Tegra Schacht mit Trinkwasserrohrleitung
Rohrnetzüberwachung mittels IDM-Technik optimiert

Wavin Tegra im Wasserwerk der Stadwerke Röthenbach

Im Wasserwerk der Stadwerke Röthenbach a. d. Pegnitz GmbH werden die Rohrnetze regelmäßig überprüft. Hierfür werden heute PE HD-Schächte eingesetzt, die mit IDM-Technik ausgestattet sind.

Im Wasserwerk der Stadwerke Röthenbach a. d. Pegnitz GmbH werden die Rohrnetze regelmäßig überprüft – so, wie es das DVGW Regelwerk vorschreibt. Die Prüfung erfolgte in der Vergangenheit mit so genannten Loggern, die auf die Rohre oder Schieber aufgesetzt wurden. Diese orteten dann in der Nacht, also in den verbrauchsarmen Zeiten, eventuelle Leckstellen im Rohrleitungsnetz. Die gesammelten Daten wurden noch am nächsten Tag ausgewertet und dokumentiert. Hatte ein Logger ein Geräusch aufgenommen, wurden diese Stellen nochmals überprüft. Dabei konnte es immer auch zu Fehlinterpretationen durch Fremdgeräusche wie Baulärm, Kraftfahrzeuge oder Fluglärm kommen. Weil die Daten immer nur eine Momentaufnahme sein können und das Verfahren einen enormen Arbeitszeitaufwand bedeutet, suchten die Verantwortlichen des Wasserwerks nach einer Alternative. 

Permanente Kontrolle mit GPRS Technik

Um eine permanente Kontrolle des Rohrnetzes zu erreichen, wurden Kunststoffschächte mit IDM Technik ausgerüstet.
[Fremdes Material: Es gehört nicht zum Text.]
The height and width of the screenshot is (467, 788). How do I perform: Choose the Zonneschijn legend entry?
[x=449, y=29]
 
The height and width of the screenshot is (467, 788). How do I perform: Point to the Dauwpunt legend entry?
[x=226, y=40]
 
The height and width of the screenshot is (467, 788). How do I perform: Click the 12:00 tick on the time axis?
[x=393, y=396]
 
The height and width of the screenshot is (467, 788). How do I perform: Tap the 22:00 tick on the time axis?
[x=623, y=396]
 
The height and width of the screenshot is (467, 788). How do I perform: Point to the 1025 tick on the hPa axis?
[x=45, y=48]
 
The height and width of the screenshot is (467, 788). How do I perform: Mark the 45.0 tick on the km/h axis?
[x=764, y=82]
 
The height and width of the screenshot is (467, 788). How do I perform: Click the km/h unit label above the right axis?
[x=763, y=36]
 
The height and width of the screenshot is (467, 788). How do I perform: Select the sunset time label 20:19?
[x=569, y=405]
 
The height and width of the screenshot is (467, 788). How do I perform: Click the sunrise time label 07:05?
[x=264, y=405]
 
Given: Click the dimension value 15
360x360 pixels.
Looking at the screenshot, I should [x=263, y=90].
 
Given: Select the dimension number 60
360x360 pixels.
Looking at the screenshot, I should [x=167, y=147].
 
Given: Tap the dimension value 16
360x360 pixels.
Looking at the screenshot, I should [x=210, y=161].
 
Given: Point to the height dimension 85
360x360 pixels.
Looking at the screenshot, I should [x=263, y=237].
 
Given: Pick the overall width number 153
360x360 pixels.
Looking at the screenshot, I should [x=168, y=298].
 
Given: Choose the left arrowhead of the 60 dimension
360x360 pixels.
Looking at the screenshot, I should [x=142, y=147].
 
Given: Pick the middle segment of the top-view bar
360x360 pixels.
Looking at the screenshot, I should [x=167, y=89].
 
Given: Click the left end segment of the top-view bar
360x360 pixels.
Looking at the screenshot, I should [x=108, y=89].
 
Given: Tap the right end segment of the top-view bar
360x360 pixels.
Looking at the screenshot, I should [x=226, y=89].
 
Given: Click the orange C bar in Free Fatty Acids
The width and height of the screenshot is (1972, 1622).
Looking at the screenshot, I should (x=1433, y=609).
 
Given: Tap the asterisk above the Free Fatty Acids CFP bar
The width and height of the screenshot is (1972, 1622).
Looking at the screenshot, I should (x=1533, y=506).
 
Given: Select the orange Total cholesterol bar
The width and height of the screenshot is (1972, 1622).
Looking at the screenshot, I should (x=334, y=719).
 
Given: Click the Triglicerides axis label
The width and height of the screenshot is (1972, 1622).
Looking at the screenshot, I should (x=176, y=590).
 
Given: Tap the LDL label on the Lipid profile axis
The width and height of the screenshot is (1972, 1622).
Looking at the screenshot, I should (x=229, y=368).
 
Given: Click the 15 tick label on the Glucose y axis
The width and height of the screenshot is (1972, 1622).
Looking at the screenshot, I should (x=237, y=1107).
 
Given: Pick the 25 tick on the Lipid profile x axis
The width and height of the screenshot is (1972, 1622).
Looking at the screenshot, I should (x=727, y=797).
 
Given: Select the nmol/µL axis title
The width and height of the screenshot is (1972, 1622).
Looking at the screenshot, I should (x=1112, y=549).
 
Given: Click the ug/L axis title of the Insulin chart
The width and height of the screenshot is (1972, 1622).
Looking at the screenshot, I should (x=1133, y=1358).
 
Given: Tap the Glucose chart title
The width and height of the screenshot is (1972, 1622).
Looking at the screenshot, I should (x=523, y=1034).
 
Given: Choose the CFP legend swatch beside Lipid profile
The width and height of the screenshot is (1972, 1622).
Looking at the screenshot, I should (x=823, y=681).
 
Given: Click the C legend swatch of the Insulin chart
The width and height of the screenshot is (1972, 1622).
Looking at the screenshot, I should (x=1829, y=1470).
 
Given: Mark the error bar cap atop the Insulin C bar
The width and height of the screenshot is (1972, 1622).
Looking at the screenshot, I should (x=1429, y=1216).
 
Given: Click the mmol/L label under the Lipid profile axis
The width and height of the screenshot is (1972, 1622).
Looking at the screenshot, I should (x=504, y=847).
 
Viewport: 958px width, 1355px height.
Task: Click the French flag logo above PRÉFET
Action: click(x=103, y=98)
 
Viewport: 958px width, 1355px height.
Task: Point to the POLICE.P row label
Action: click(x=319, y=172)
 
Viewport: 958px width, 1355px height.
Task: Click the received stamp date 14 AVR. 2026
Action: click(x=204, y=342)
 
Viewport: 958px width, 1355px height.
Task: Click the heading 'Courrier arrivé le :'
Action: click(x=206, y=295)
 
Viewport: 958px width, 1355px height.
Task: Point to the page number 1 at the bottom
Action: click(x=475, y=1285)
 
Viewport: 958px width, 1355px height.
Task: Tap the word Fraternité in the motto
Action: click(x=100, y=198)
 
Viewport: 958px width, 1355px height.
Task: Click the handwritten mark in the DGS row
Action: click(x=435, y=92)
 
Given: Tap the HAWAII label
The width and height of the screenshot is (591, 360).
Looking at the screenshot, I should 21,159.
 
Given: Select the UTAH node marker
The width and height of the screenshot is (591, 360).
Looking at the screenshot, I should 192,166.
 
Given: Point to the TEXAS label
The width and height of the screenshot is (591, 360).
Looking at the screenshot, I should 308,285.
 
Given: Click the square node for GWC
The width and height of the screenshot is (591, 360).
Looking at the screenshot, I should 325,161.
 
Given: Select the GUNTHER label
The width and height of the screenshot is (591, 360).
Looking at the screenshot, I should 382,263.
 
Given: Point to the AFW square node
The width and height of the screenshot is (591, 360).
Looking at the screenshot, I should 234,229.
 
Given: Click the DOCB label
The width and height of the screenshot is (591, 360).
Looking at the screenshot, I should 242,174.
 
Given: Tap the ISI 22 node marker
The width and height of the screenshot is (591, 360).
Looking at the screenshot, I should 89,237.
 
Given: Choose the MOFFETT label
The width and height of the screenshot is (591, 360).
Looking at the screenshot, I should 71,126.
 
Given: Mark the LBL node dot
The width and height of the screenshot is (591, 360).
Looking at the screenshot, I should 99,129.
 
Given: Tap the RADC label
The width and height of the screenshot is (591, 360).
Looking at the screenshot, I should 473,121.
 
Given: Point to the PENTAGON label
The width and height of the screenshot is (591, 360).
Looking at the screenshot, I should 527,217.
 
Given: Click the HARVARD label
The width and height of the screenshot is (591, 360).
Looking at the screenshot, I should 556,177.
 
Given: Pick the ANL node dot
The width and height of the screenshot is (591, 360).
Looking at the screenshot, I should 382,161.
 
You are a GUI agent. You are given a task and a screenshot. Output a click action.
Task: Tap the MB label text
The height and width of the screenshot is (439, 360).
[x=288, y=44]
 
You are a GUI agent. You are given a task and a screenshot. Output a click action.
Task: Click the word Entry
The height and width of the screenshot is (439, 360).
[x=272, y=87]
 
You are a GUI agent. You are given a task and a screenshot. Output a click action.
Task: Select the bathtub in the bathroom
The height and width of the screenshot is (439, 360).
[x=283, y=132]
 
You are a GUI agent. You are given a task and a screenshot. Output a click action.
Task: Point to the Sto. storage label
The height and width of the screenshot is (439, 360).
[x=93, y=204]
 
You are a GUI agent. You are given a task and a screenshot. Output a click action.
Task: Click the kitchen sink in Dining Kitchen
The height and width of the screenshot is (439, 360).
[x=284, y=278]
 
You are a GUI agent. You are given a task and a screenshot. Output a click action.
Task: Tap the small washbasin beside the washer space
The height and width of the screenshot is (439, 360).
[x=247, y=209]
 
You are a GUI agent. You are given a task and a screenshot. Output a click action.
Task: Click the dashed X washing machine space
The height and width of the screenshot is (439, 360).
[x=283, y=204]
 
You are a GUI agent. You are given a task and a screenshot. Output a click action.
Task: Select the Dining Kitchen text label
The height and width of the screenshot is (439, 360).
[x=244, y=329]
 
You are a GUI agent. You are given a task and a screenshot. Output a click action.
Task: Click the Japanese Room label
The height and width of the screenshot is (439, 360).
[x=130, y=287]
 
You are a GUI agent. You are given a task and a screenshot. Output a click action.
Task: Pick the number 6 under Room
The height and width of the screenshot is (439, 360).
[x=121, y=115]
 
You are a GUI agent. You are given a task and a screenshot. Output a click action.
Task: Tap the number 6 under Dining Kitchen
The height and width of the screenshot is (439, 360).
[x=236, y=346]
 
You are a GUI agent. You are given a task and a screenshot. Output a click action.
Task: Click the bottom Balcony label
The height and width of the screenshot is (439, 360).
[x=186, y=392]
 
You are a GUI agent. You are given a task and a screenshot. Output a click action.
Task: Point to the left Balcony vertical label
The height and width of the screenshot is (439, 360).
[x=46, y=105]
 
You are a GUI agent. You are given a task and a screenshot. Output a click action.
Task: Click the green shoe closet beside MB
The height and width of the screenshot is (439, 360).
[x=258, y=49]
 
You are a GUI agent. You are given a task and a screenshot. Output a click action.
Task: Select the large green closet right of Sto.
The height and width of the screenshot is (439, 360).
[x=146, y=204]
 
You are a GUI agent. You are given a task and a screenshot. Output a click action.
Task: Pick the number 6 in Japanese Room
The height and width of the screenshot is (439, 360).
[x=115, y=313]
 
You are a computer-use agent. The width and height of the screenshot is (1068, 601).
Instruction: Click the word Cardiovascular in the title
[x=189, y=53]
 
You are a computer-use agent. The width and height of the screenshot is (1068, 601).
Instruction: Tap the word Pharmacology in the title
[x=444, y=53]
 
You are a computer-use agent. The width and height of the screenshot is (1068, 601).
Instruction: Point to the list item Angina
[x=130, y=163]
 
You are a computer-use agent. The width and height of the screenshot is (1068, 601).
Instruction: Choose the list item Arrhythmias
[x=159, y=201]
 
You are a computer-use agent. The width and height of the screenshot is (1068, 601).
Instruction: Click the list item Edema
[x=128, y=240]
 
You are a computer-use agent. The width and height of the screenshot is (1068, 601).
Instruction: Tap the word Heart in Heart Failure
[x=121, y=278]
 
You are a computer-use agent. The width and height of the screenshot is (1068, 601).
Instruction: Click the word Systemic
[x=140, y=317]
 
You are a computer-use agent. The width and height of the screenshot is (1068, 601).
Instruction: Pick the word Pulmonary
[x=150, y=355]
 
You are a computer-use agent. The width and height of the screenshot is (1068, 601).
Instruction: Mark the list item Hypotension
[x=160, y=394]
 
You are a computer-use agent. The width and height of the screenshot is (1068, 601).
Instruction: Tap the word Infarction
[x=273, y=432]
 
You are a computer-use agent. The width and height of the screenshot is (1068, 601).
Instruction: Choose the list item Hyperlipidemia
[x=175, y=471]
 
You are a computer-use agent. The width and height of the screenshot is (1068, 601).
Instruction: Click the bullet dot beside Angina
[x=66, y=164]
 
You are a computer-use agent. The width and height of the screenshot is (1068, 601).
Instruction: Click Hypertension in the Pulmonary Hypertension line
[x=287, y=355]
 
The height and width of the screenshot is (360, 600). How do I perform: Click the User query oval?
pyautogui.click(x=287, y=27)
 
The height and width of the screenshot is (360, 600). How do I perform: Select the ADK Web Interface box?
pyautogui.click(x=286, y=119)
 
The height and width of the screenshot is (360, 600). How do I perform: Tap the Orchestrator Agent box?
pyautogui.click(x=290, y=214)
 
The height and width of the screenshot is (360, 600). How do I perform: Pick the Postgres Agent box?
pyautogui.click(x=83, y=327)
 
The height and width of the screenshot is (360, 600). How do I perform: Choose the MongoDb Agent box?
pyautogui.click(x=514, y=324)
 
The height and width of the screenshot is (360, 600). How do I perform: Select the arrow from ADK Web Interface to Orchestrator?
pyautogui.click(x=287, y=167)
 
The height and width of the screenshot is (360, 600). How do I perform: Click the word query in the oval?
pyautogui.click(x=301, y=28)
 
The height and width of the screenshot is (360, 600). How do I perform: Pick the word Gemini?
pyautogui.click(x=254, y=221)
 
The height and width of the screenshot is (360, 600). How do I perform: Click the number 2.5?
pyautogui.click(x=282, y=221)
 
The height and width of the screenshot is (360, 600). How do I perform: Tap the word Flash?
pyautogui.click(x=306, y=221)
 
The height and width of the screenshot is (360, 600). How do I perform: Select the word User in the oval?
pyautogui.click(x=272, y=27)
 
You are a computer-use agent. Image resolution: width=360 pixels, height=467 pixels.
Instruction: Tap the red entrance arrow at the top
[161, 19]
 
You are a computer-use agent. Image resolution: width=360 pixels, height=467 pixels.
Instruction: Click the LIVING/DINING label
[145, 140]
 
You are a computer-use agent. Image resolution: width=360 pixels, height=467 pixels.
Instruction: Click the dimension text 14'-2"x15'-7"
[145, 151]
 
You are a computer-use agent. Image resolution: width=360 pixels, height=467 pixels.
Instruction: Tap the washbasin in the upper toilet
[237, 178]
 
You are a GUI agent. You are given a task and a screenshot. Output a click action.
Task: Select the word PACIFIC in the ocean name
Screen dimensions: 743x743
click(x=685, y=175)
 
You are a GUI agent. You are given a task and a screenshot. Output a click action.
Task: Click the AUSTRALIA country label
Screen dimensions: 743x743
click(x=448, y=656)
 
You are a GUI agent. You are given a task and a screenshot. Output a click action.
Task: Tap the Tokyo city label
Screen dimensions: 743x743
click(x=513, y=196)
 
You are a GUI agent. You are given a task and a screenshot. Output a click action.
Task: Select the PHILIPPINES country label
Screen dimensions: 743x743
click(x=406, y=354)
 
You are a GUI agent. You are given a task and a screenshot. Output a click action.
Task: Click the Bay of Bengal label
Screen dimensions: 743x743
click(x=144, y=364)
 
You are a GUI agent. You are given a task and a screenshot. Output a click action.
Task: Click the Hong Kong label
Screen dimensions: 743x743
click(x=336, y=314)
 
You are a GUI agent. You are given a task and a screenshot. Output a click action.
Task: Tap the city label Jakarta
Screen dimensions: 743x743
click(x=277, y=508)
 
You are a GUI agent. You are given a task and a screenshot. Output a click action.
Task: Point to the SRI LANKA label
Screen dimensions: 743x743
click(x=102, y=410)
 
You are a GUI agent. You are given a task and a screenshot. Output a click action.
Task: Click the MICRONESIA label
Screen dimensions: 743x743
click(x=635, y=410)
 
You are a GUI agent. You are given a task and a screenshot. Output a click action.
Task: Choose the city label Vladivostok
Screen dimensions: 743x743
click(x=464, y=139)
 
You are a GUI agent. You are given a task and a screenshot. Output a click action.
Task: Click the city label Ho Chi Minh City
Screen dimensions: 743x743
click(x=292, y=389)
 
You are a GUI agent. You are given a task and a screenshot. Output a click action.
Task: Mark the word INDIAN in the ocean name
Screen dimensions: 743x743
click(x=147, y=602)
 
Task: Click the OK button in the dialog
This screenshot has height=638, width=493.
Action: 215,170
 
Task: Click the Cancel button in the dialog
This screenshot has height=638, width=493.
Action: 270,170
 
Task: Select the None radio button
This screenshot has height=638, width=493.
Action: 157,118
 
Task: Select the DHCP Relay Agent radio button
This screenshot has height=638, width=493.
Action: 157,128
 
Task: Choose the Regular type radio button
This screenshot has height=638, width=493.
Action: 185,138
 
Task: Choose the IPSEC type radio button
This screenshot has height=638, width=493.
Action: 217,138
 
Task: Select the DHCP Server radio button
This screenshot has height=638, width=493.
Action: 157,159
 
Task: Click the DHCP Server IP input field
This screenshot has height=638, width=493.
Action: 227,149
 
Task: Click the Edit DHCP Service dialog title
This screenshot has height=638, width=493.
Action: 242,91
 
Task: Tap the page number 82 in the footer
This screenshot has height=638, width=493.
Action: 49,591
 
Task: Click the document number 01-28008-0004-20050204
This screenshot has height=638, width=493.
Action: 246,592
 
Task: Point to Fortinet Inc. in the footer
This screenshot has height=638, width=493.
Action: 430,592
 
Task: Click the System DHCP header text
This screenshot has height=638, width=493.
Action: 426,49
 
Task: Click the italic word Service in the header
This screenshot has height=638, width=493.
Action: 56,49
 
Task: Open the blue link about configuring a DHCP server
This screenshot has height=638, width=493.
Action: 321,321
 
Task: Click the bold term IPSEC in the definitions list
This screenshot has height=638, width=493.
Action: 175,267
So kann der Wasserverbrauch in Zukunft mittels eines magnetisch induktiven  Durchflussmessers ständig kontrolliert werden, die Daten werden mit moderner GPRS Technik an den Computer des Wasserwerks übermittelt.

Die neue Technik bedeutet für uns eine enorme Arbeitserleichterung und Absicherung.
Alfred Mück , Betriebsleiter/Wassermeister Stadwerke Röthenbach a. d. Pegnitz GmbH

Hierfür wurden zunächst vier PE HD-Schächte vom Typ Wavin Tegra eingebaut. Davon drei Stück mit einem Innendurchmesser von 1000 mm und ein Schacht mit einem Durchmesser von 1250 mm. Der Einbau der IDM-Technik und der Anschluss der Rohrleitungsteile konnte mittels Flanschverbindungen durchgeführt werden. Die mit der modernen Technik ausgerüsteten Kunststoffschächte wurden an strategisch wichtigen Stellen in das Ortsnetz integriert.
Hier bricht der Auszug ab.